Down-the-decades human dramas feature set up at Mexico’s Machete
Three of Mexico’s most prestigious actors, Oscar nominee Demian Bichir (“A Better Life”), Golden Globe-winner Adriana Barraza (“Babel”), and Damian Alcazar (“The Chronicles of Narnia: Lord Caspian”), are in conversations to star in “The Room.”
Mexico’s Machete Producciones, whose credits include two of Mexico’s most notable debuts in recent years — Michael Rowe’s “Leap Year,”and Diego Quemada Diez’s “La jaula de oro” — will lead produce. Nidia Santiago’s Paris-based Ikki Films co-produces out of France.
Kaori Momoi (“Memoirs of a Geisha”) and Mylene Jampanoi (“Martyrs”) are also in talks for key cast roles.
Machete’s Edher Campos will present “The Room” to potential sales agents at this week’s Ventana Sur Latin American film market which kicks off tomorrow in Buenos Aires.

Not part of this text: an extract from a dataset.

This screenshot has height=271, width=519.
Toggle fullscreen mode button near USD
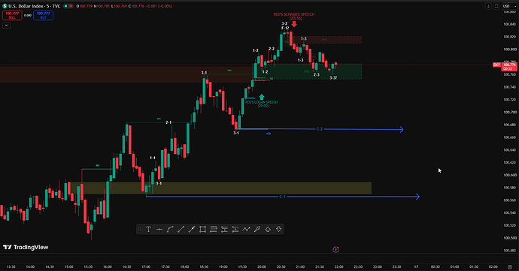(x=496, y=6)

Campos will also talk up “Little Baby Jesus,” Machete’s first international co-production, and a further sign of growth at the Mexico City-based shingle.
A movie of eight stories, each from a different director, all Mexican, ranging over 100 years, “The Room’s” distinctive human dramas encapsulate the makings of modern Mexico.
Three of “The Room’s” helmers are established name auteurs: Alfonso Pineda Ulloa, who is in post on the Paul Schrader-written “The Jesuit,” Carlos Bolado (“Colosio: The Assassination”) and Ivan Avila Duenas (“Adan y Eva (todavia)”).
Others are on-the-rise helmers: Alejandro Valle (“Stories of Disenchantment”), Patricia Arriaga (“The Last Gaze”), and Sebastian del Amo (“The Fantastic World of Juan Orol,” “Cantinflas”) and Celso Garcia, who in post on his buzzed-up first feature, “The Thin Yellow Line.”
Actor Daniel Gimenez Cacho (“Blancanieves”) will make his film directorial deb in “The Room.”
Written by Maria Diego Hernandez, and intertwining central characters in three of its first four episodes, “The Room” charts the hopes, disillusionment, intimate pleasures and grim destinies of generations of Mexicans.
“It is a metaphor of Mexico, which creates a film universe in a reduced space, a bedroom, allowing the film to plumb the secret lives of its characters,” Campos said.
Bowing in 1910 with Del Amo’s “The Dream,” it opens, for instance, with a dirt-poor day laborer, Hilario, sneaking into the bedroom to murder his ex-boss, the opulent Alfredo, but bungling his attempt embarrassingly.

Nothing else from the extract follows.